Obamacare allows no rate consideration for health conditions on fully-insured small group plans. Rates are the same whether a group is very healthy or very sick. Healthier groups must subsidize the cost for sicker groups. Since groups are not underwritten, the business owner usually has no way of knowing if the cost includes a subsidy for sicker groups.
Self-insured small group health plans are allowed to underwrite and set rates for each group based on the health of the group. By going through this underwriting process, a small business owner can see the price based on the health of the employees. Once the rates for a self-insured plan are determined, the business owner can make a decision of what is best.
Very few plans a totally self-funded, so when EBA refers to the self-funded it important to realize these plans are partially self-funded.
- Lower Costs – Savings may result from underwriting, fewer mandates, greater flexibility in plan design, tax savings, and a refund of claims funds. The savings can be significant.
- Tax Savings – Self-funded plans save on state insurance taxes and ACA taxes. State insurance tax is paid only on the stop loss insurance portion of the cost.
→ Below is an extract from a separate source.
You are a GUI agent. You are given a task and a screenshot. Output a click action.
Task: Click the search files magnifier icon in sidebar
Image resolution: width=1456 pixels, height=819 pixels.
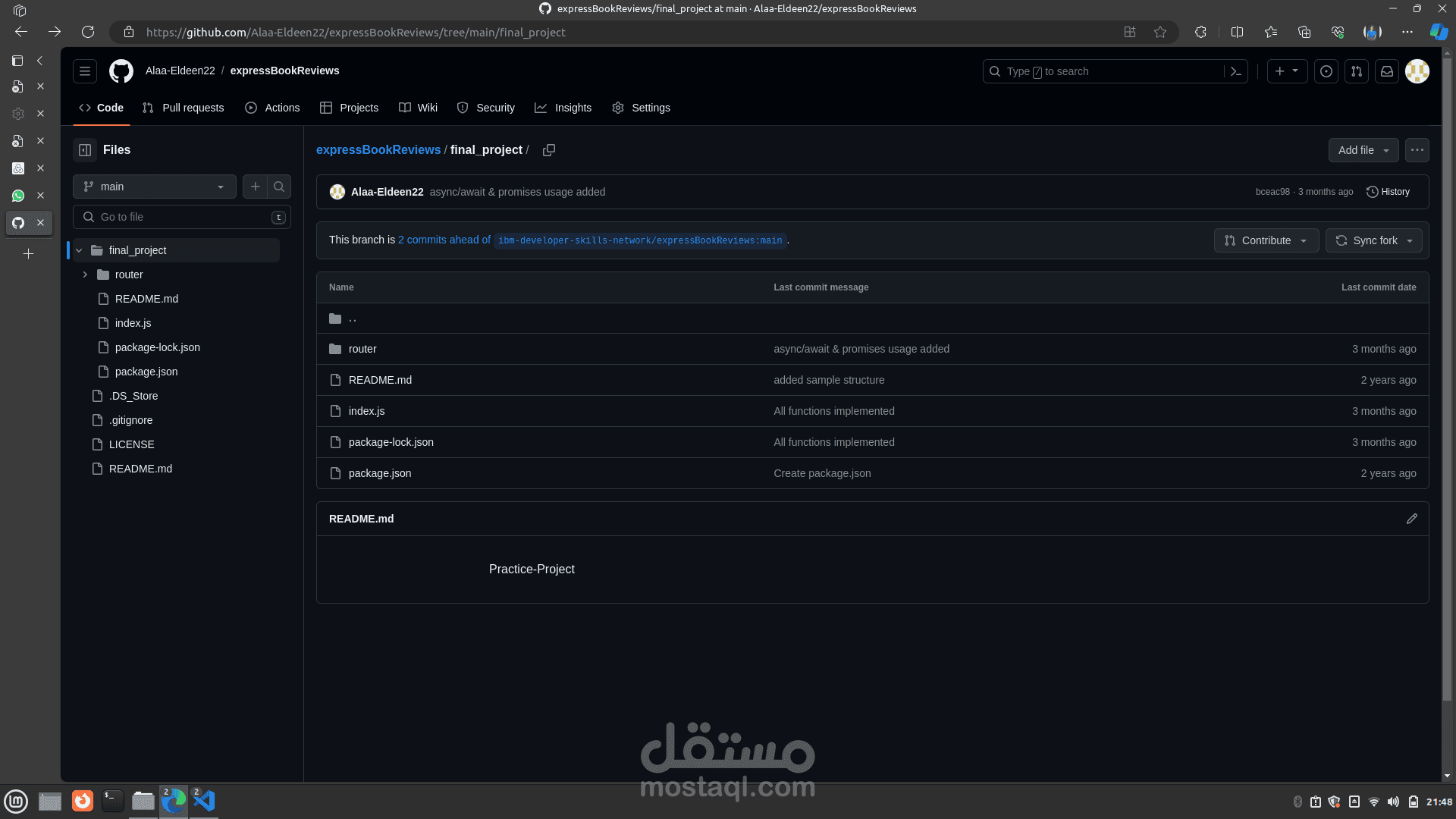point(279,187)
This is typically less than one half the total plan cost and results in a typical savings of one half or more of the state premium tax.
- Money Back from Claims Fund – In years that claims are less than funded for, the money left over in the claims fund belongs to the employer.
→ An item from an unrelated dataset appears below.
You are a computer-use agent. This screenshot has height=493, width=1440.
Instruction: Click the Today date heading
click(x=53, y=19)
- Monthly Claims Report – The employer receives monthly claims reports showing where dollars are being spent. This information can be used by the employer and advisor to design a plan that works best for the specific business.
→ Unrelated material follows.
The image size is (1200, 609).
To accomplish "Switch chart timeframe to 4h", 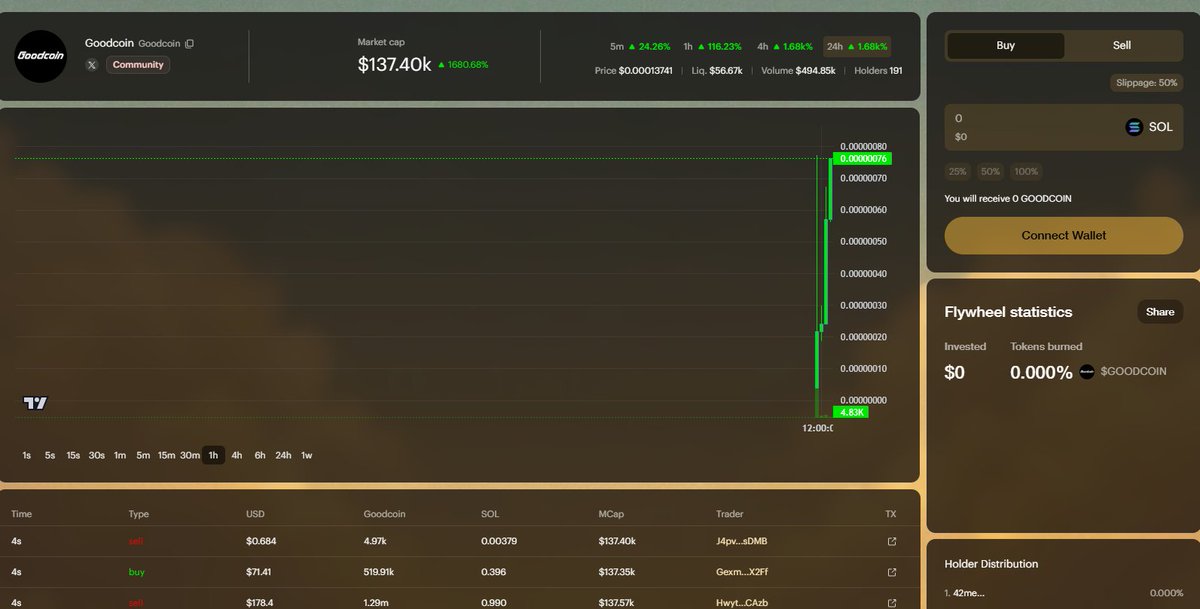I will (x=236, y=455).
- Not Subject to State Mandates – Carriers selling fully insured plans must spend large amounts of resources just to comply with the different state mandates. With a self-funded plan, the employer selects benefits that work best for the employees.
- Underwriting Based for Type of Business, Age, Sex, Health and Lifestyle – With a fully-funded plan, the healthier and younger groups must subsidize the cost for older and less health groups. The underwriting process used for self-funded plans allows you to be charged the correct amount for your group, rather than being included in a community rated traditional plan. This can result in significant savings.
- More Latitude in Plan Design – With self-funded plan an employer is allowed to select the benefit that works best for that specific business. Deductibles, co-insurance, co-pays, prescription benefits and other options allow for a custom design.